__Requirement__: Rewrite the lines below, replacing every "dropdown" with "menu" and changing nothing else.

####

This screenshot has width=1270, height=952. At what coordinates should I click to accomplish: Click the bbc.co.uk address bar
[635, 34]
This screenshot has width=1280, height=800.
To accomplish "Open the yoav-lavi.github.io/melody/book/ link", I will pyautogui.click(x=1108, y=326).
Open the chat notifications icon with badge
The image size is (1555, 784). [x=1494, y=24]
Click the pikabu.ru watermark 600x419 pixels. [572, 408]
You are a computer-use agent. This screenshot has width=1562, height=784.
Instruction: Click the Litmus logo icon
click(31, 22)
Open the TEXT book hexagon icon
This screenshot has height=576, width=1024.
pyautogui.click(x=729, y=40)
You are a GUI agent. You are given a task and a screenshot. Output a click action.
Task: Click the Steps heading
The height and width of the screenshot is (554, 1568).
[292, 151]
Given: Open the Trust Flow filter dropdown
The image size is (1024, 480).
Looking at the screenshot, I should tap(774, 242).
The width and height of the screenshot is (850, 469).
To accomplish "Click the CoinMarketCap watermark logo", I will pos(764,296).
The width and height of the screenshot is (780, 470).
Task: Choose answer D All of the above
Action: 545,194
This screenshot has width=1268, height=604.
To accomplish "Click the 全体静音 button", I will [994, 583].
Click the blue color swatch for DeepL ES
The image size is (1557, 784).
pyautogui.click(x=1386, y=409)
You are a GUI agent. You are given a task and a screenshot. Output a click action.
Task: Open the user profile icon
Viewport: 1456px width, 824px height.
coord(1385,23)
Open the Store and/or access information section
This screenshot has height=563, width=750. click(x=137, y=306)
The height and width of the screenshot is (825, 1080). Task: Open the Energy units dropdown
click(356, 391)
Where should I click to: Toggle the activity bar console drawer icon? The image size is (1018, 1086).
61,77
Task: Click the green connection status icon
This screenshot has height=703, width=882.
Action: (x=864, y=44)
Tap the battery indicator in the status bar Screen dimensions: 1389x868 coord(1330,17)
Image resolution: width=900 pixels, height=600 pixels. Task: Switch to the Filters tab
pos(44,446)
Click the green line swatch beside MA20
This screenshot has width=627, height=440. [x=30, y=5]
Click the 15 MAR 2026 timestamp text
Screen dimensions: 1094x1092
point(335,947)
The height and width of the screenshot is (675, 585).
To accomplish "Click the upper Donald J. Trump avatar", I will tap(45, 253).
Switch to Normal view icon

####

__Answer in full__:
This screenshot has width=1270, height=952. At what coordinates should I click to accomplish: Click the bbc.co.uk address bar
[635, 34]
This screenshot has width=1280, height=800.
To accomplish "Open the yoav-lavi.github.io/melody/book/ link", I will pyautogui.click(x=1108, y=326).
Open the chat notifications icon with badge
The image size is (1555, 784). [x=1494, y=24]
Click the pikabu.ru watermark 600x419 pixels. [572, 408]
You are a computer-use agent. This screenshot has width=1562, height=784.
Instruction: Click the Litmus logo icon
click(31, 22)
Open the TEXT book hexagon icon
This screenshot has height=576, width=1024.
pyautogui.click(x=729, y=40)
You are a GUI agent. You are given a task and a screenshot. Output a click action.
Task: Click the Steps heading
The height and width of the screenshot is (554, 1568).
[292, 151]
Given: Open the Trust Flow filter menu
The image size is (1024, 480).
Looking at the screenshot, I should tap(774, 242).
The width and height of the screenshot is (850, 469).
To accomplish "Click the CoinMarketCap watermark logo", I will pos(764,296).
The width and height of the screenshot is (780, 470).
Task: Choose answer D All of the above
Action: 545,194
This screenshot has width=1268, height=604.
To accomplish "Click the 全体静音 button", I will [994, 583].
Click the blue color swatch for DeepL ES
The image size is (1557, 784).
pyautogui.click(x=1386, y=409)
You are a GUI agent. You are given a task and a screenshot. Output a click action.
Task: Open the user profile icon
Viewport: 1456px width, 824px height.
coord(1385,23)
Open the Store and/or access information section
This screenshot has height=563, width=750. click(x=137, y=306)
The height and width of the screenshot is (825, 1080). Task: Open the Energy units menu
click(356, 391)
Where should I click to: Toggle the activity bar console drawer icon? The image size is (1018, 1086).
61,77
Task: Click the green connection status icon
This screenshot has height=703, width=882.
Action: (x=864, y=44)
Tap the battery indicator in the status bar Screen dimensions: 1389x868 coord(1330,17)
Image resolution: width=900 pixels, height=600 pixels. Task: Switch to the Filters tab
pos(44,446)
Click the green line swatch beside MA20
This screenshot has width=627, height=440. [x=30, y=5]
Click the 15 MAR 2026 timestamp text
Screen dimensions: 1094x1092
point(335,947)
The height and width of the screenshot is (675, 585).
To accomplish "Click the upper Donald J. Trump avatar", I will tap(45, 253).
Switch to Normal view icon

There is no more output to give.